For the purposes of calculating finding and development cost for 2010 reserve adds, we calculated net cash for drilling and completion expenditures (non-GAAP) of $216.3 million (see accompanying table for a reconciliation of net cash drilling and completion capital expenditures (non-GAAP) as used in the calculation of organic finding and development costs and organic proved developed finding and development costs to net cash used in investing activities (GAAP)).  

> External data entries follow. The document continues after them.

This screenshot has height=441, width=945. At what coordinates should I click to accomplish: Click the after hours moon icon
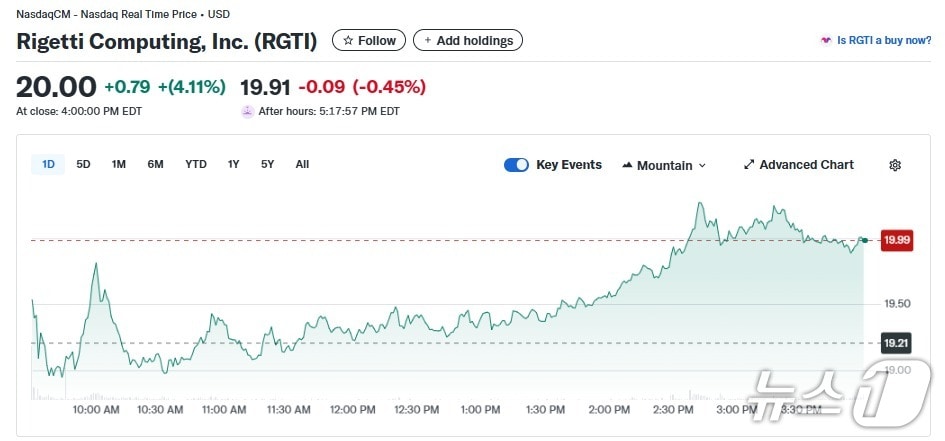[247, 111]
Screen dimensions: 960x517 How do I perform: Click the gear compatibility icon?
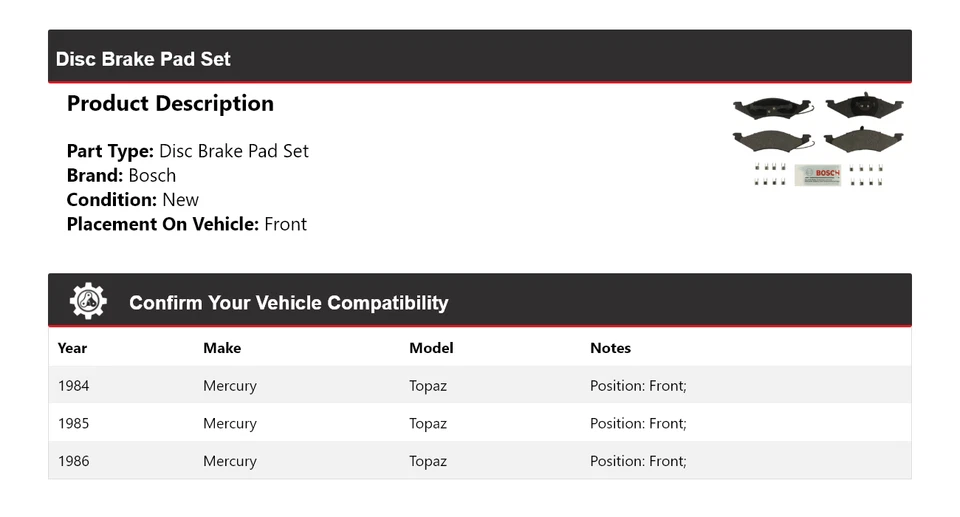[88, 301]
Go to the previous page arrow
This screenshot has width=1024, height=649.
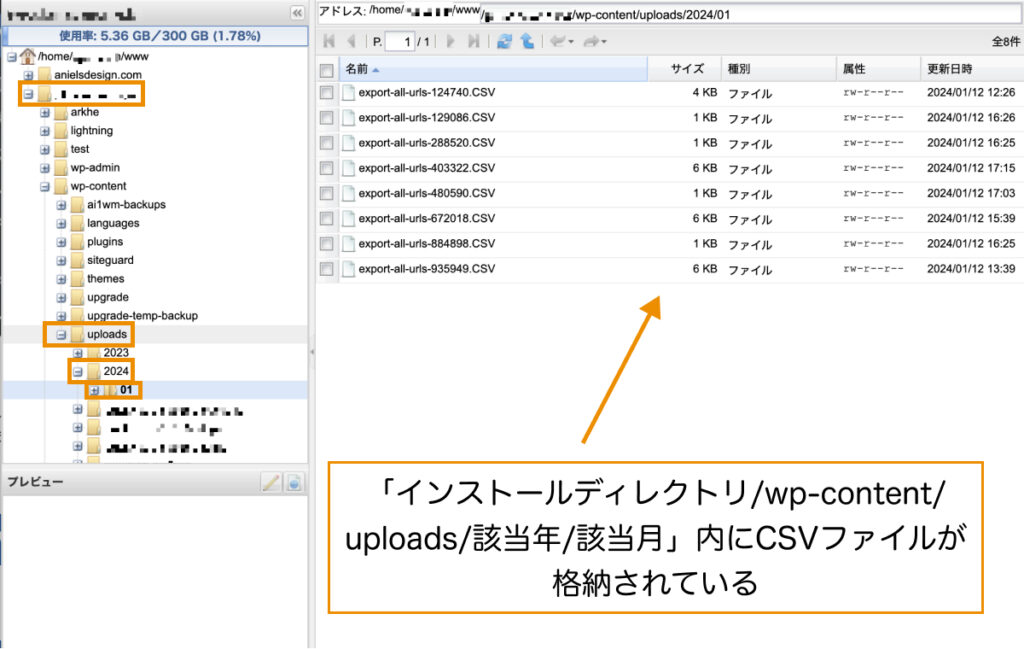click(352, 42)
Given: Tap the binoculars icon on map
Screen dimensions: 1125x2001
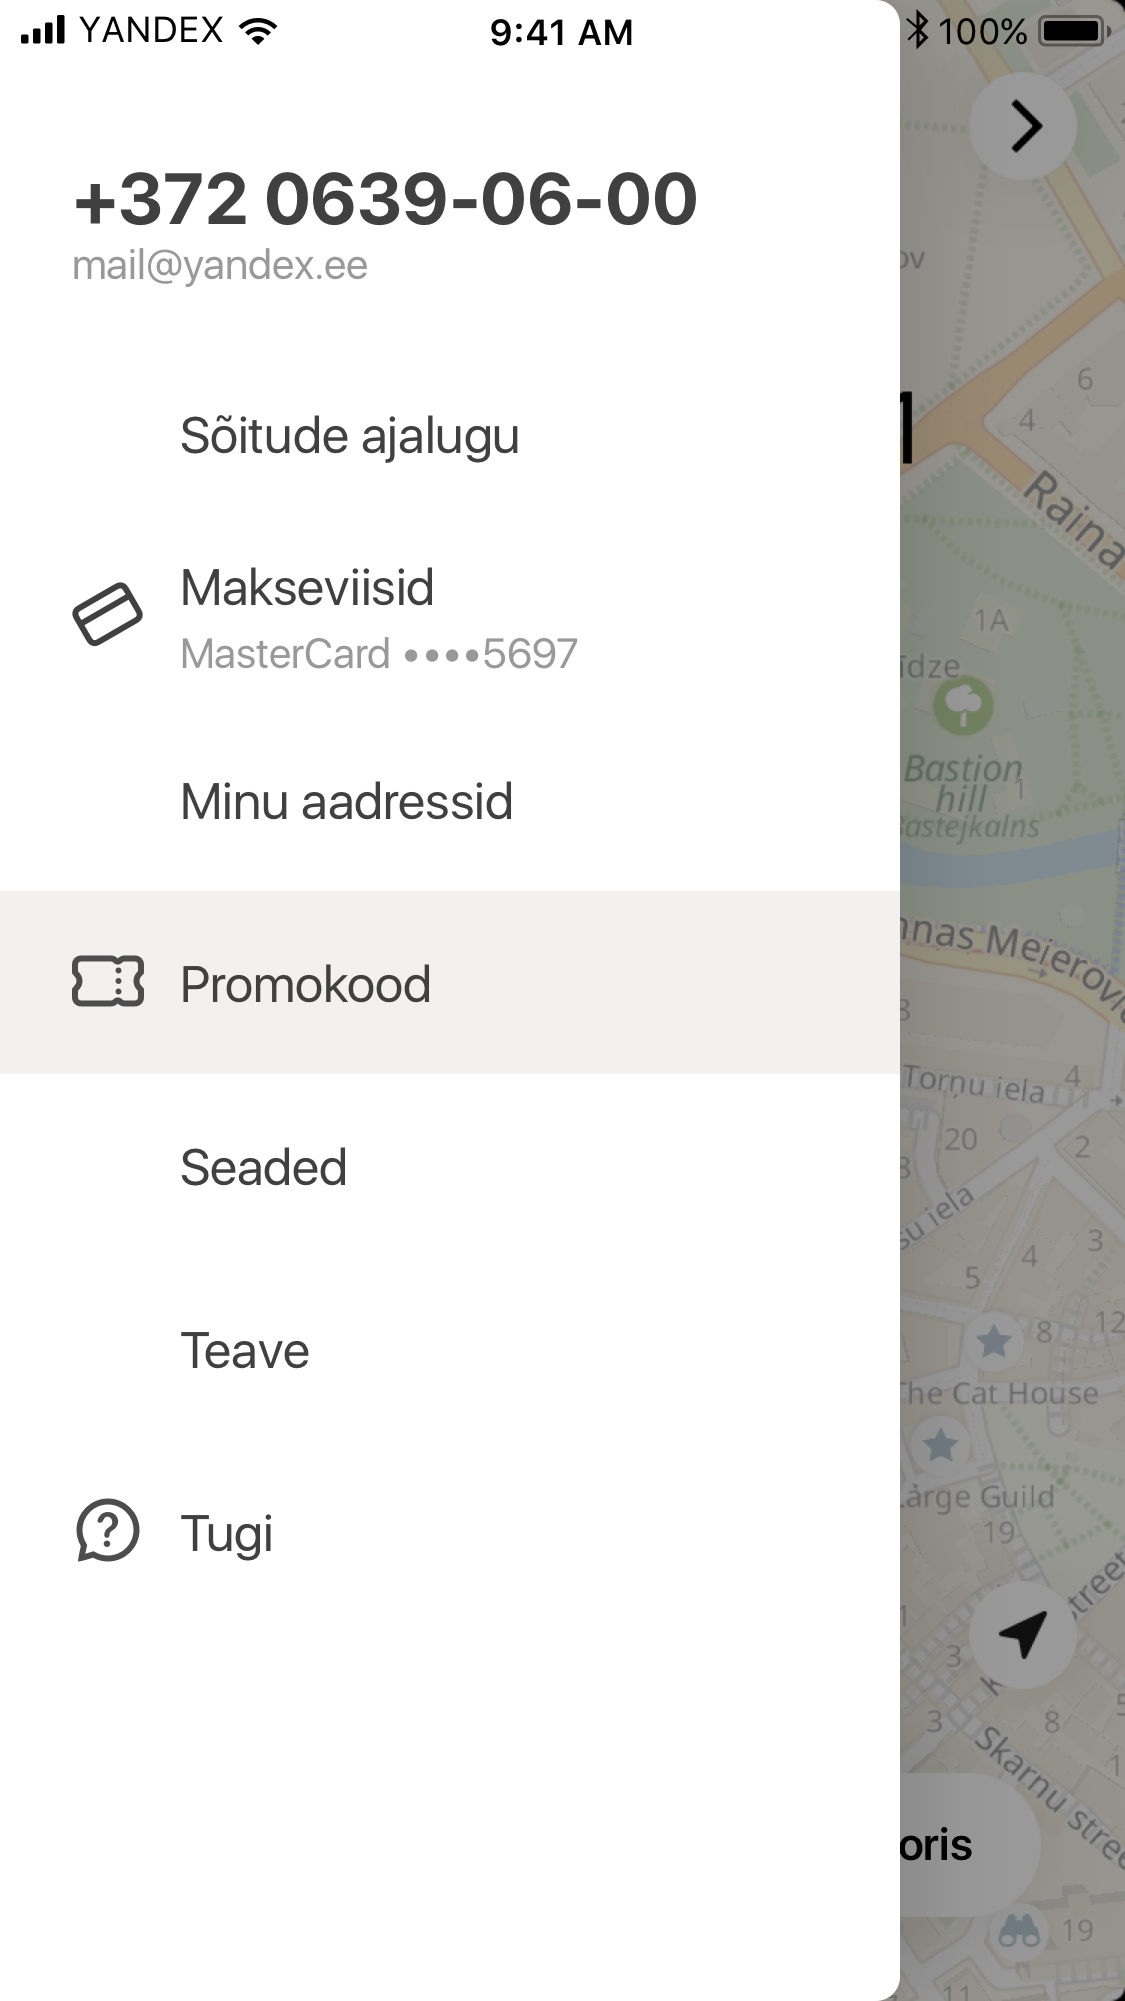Looking at the screenshot, I should coord(1019,1929).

For 2011, the Company has increased its budget by $10.0 million to $235.0 million, and increased its allocation to the Eagle Ford Shale oil play by $45.0 million to $145.0 million.  The remainder of the budgeted amount is allocated as follows: $28.0 million in the core of the Haynesville Shale in North Louisiana, $24.0 million in the Angelina River Trend drilling Haynesville Shale wells, $23.0 million in South Henderson field drilling Cotton Valley Taylor sand wells (which have an oil yield of 25 – 40 barrels per million cubic feet of gas), and $15.0 million allocated to leasehold, seismic and infrastructure expenses.  Of the Company’s 2011 budget, approximately 62% is allocated to the Eagle Ford Shale Trend, which will drive cash flow growth for 2011.  

REVENUES

Revenues for the quarter were $36.3 million versus $32.2 million in the prior year period.  Revenues, including realized gain on derivatives not designated as hedges of $8.9 million for the quarter, would have been $45.2 million.  Average realized price per unit for the quarter, prior to factoring in the Company’s hedges, was $4.04 per Mcfe, versus $4.11 per Mcfe in the prior year period.  When factoring in the Company’s hedges, average realized price per unit for the quarter was $5.04 per Mcfe, versus $6.90 per Mcfe in the prior year period.

Revenues for the year totaled $148.3 million, versus $110.4 million in the prior year period.  Revenues, including realized gain on derivatives not designated as hedges of $24.6 million for the year, would have been $172.9 million.  Average realized price per unit for the year, prior to factoring in the Company’s hedges, was $4.39 per Mcfe, versus $3.72 per Mcfe in the prior year period.  When factoring in the Company’s hedges, average realized price per unit was $5.12 per Mcfe, versus $7.01 per Mcfe in the prior year period.

OPERATING EXPENSES

Lease operating expense ("LOE") decreased by 16% to $6.5 million in the quarter, or $0.72 per Mcfe, versus $6.8 million, or $0.86 per Mcfe in the prior year period.  LOE for the quarter includes the higher cost properties that were sold on December 30, 2010.  For the year, LOE totaled $26.3 million, or $0.78 per Mcfe, versus $30.2 million, or $1.01 per Mcfe in 2009, with the decrease on an absolute and per unit basis due primarily to the increasing production contribution from our Haynesville Shale wells, which averaged $0.19 per Mcfe LOE in the quarter.  Looking forward in 2011, the Company expects further reductions in its per unit LOE to a range of $0.55 – $0.70 per Mcfe.    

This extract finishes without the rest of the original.